Task | Copy the rows word for word, starting at the line that contains "You are a computer-use agent. This" and ending at the line that contains "will click(x=1147, y=370).".

Data taken from a collection |
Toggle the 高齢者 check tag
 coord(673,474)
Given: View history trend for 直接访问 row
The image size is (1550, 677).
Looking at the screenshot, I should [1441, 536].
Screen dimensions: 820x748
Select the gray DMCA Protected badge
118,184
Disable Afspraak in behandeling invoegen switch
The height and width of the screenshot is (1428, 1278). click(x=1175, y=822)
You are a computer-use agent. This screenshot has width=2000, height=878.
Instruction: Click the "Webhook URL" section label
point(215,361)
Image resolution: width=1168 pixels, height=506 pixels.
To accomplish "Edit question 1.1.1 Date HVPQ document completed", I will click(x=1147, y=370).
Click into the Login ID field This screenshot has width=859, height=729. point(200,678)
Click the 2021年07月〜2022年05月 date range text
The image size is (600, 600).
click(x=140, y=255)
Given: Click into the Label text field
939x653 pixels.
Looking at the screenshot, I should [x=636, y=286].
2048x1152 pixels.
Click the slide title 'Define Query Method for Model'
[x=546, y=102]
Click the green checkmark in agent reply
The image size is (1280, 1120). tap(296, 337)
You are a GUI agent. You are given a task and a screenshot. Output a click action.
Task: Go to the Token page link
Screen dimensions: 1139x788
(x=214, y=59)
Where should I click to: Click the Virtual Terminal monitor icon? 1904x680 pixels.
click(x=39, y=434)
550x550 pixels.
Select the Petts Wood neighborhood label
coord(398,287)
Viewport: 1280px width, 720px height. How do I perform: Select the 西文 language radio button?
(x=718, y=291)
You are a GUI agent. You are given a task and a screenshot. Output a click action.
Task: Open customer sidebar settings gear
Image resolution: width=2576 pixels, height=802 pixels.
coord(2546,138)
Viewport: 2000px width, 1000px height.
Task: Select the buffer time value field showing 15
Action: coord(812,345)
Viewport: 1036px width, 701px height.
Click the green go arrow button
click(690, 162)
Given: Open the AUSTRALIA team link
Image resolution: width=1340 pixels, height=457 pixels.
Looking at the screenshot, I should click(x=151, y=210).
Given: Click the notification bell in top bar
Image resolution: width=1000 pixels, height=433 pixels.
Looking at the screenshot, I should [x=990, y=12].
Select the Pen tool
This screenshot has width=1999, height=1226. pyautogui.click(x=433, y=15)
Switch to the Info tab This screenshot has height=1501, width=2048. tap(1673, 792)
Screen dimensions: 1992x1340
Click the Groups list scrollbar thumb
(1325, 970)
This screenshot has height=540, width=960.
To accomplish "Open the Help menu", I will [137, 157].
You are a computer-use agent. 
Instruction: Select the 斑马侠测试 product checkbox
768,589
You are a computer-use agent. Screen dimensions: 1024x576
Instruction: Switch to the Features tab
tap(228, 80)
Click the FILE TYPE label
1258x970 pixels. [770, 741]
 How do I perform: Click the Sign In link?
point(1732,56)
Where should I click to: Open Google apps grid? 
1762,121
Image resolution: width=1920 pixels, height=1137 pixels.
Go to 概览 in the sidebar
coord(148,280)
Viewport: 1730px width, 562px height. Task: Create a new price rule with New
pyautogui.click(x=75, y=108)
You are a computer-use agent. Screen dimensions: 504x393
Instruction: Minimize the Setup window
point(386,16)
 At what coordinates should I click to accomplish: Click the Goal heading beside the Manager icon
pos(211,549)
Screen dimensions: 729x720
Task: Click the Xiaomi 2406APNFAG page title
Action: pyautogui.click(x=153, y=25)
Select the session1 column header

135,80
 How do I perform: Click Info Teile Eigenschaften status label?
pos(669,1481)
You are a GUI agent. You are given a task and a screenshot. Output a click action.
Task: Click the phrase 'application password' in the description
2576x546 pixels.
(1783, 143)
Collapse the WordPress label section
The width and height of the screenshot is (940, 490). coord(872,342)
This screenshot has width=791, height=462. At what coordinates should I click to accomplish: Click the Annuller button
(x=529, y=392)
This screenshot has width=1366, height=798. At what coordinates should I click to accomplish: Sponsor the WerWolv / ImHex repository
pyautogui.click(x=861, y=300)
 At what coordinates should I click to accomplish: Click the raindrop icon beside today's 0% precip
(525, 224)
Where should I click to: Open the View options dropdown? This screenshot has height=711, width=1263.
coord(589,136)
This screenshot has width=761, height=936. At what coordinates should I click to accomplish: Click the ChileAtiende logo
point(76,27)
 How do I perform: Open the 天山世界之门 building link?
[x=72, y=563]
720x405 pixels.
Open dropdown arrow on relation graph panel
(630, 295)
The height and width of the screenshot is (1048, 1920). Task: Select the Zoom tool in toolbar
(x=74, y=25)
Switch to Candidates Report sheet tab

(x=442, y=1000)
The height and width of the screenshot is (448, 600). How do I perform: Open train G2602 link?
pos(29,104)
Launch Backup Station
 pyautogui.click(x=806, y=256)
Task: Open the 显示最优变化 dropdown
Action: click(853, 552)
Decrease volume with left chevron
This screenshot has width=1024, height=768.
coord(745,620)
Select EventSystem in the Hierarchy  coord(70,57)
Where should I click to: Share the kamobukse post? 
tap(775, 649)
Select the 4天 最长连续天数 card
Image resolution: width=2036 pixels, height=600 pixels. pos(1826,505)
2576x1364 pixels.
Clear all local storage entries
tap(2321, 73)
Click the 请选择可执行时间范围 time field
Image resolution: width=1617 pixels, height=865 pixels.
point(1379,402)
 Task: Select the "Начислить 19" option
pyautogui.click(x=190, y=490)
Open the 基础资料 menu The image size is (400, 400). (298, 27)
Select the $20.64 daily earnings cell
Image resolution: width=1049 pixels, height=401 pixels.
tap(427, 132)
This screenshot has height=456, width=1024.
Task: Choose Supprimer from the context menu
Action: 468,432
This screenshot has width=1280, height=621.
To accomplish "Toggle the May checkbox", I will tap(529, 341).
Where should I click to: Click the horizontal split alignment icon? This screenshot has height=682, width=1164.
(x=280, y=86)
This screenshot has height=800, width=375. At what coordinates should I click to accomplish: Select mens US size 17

Problem solution |
You are a computer-use agent. This screenshot has width=2000, height=878.
Instruction: Click the "Webhook URL" section label
point(215,361)
Image resolution: width=1168 pixels, height=506 pixels.
To accomplish "Edit question 1.1.1 Date HVPQ document completed", I will click(x=1147, y=370).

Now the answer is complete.